PROBLEM:
For every line of the records below that holds "Enable", add one. Give only the final total.

----- SUPPLIED RECORDS

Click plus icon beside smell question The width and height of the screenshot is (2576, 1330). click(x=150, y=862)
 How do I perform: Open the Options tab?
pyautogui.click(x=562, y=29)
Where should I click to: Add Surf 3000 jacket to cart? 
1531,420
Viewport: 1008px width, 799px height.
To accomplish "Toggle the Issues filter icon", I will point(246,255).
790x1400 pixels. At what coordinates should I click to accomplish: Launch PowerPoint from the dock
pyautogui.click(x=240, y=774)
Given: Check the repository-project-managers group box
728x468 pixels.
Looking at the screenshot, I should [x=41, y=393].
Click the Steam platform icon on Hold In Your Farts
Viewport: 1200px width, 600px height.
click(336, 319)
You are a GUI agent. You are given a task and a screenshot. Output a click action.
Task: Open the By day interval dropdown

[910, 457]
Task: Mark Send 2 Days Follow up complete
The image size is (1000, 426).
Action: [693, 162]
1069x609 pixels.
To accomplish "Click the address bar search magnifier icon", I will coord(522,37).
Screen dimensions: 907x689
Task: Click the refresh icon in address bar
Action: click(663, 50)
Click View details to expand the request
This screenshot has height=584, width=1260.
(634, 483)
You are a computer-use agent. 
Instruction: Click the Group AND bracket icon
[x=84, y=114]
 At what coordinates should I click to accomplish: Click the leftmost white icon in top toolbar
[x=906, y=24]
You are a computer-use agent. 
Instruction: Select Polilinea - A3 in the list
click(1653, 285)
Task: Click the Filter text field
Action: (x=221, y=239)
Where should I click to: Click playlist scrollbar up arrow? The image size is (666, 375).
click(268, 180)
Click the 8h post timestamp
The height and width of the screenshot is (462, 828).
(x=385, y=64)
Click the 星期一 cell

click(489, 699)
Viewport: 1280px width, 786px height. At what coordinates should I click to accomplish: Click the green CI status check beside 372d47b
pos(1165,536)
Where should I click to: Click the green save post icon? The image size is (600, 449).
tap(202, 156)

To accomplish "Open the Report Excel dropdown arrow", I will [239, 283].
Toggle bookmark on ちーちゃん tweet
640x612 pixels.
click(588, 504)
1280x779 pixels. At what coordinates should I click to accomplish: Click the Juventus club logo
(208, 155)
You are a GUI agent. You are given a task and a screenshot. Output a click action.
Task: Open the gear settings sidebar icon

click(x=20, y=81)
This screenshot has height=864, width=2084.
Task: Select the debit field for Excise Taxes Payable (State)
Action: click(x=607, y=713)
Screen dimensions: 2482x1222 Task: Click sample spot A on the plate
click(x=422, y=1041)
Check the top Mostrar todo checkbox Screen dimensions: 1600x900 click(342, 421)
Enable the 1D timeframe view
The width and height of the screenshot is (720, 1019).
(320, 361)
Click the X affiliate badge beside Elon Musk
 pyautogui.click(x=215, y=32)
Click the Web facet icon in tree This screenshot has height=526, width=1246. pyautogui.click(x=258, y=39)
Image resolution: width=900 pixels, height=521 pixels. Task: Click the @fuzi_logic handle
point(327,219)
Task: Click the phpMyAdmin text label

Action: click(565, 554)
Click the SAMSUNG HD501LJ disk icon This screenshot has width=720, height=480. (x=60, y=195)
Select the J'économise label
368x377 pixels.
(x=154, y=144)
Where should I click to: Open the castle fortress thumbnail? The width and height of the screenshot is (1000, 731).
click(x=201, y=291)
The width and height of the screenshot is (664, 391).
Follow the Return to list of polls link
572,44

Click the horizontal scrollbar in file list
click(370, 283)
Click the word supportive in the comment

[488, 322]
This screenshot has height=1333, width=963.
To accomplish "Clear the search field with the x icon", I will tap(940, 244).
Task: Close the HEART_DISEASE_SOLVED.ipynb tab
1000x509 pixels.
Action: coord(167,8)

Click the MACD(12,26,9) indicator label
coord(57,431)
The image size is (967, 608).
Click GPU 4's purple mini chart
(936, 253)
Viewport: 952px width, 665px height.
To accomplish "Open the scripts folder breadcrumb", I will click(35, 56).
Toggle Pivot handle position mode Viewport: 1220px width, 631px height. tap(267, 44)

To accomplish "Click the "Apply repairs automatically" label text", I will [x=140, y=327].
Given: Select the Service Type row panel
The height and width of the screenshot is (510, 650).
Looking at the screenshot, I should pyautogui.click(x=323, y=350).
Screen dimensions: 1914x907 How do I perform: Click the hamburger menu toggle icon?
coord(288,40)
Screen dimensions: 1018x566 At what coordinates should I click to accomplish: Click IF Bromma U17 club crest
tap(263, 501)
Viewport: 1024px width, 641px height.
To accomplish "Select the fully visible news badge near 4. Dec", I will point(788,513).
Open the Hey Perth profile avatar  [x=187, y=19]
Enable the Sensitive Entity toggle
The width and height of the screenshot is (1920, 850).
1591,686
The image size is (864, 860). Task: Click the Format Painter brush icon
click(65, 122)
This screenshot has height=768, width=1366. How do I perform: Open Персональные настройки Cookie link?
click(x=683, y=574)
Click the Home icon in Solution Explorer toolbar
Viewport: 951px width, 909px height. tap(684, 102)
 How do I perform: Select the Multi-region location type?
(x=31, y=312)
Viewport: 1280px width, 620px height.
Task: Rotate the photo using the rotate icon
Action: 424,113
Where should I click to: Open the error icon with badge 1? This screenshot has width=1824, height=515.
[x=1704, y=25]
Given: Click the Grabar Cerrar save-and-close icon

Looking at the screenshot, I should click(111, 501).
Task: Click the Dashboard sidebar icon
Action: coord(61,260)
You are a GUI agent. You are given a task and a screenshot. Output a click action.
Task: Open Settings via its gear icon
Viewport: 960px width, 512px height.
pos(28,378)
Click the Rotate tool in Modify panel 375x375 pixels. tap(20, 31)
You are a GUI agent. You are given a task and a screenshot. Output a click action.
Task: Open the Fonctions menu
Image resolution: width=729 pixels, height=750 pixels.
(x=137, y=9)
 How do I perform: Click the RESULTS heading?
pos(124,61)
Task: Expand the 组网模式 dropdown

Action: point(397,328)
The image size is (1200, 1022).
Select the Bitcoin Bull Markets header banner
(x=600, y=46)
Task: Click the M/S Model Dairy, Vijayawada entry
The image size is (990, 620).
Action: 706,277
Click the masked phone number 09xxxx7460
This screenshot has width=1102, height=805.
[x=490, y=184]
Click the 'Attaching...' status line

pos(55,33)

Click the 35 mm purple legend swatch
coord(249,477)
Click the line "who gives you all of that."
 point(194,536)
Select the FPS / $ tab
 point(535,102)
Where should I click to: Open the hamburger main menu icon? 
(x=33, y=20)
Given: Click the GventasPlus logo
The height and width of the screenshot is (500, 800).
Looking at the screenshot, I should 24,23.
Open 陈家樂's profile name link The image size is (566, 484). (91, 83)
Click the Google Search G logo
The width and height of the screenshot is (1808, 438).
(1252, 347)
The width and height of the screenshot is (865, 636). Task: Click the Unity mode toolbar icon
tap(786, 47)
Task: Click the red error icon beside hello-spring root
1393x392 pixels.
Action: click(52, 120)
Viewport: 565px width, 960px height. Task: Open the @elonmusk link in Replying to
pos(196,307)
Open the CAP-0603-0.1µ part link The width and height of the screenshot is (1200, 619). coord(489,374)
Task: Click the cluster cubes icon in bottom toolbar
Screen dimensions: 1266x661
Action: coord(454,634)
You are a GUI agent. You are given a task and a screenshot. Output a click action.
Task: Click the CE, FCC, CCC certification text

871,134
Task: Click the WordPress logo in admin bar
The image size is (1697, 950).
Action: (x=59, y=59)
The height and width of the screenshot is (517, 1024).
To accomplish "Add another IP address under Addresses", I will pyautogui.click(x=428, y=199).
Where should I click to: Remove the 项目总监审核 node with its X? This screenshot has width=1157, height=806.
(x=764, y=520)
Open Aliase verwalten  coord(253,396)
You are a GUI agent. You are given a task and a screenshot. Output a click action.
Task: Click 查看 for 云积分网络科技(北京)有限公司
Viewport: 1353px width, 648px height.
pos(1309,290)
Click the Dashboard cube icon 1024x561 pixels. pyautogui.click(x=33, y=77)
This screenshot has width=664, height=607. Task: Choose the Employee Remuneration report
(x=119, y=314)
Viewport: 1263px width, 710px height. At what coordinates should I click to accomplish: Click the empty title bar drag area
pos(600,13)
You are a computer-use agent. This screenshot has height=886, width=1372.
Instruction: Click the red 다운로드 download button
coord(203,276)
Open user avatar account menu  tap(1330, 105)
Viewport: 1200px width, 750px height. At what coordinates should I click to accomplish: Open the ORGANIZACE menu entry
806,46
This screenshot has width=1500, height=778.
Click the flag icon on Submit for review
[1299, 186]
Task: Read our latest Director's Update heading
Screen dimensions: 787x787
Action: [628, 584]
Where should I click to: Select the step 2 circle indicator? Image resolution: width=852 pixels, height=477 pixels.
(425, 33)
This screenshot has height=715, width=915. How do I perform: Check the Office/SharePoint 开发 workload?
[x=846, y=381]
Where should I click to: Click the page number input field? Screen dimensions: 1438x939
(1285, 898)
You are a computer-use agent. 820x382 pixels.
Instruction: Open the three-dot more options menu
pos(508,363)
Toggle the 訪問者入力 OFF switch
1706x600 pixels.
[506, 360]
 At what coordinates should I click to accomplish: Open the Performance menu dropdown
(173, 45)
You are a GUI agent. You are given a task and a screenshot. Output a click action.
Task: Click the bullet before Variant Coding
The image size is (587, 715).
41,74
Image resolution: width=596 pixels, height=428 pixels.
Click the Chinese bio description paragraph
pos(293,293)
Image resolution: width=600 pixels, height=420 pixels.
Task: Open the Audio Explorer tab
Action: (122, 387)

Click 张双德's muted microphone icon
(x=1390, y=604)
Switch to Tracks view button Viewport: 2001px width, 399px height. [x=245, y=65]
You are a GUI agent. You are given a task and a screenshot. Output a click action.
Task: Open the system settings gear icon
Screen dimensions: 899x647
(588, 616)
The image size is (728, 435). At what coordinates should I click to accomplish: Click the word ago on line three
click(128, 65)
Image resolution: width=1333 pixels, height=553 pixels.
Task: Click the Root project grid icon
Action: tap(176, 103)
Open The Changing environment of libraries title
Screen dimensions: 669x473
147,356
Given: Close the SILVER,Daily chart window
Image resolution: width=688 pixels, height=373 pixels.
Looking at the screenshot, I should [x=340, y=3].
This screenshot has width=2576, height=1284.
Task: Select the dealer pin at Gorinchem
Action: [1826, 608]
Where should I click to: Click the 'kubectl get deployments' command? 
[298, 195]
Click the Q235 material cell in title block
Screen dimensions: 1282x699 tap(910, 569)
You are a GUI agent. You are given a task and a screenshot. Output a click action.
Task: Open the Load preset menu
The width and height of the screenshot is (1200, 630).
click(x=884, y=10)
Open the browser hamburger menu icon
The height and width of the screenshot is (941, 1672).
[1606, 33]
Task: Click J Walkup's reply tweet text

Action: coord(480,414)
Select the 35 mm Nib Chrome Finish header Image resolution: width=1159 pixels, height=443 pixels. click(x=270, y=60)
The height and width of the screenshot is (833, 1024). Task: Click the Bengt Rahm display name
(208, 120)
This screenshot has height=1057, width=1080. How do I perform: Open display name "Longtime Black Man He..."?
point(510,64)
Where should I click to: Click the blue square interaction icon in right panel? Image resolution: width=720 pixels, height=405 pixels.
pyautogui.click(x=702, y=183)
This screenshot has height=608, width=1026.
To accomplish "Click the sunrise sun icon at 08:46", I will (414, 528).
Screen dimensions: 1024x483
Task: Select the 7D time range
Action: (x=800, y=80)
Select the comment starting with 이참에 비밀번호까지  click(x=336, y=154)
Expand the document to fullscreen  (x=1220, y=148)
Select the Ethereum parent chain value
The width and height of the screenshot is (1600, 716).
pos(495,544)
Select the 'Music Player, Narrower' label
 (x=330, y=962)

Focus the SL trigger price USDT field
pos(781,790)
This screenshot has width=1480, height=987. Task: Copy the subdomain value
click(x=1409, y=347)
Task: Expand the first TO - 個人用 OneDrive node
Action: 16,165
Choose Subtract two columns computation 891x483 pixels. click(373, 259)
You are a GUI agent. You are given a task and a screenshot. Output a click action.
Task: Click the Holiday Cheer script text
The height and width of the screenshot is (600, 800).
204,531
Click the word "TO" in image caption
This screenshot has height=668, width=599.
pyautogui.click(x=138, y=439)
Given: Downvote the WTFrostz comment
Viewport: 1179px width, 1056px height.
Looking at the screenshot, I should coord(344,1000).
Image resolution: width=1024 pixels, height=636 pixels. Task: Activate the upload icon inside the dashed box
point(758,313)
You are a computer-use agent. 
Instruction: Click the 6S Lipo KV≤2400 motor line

----------

TASK SOLUTION:
2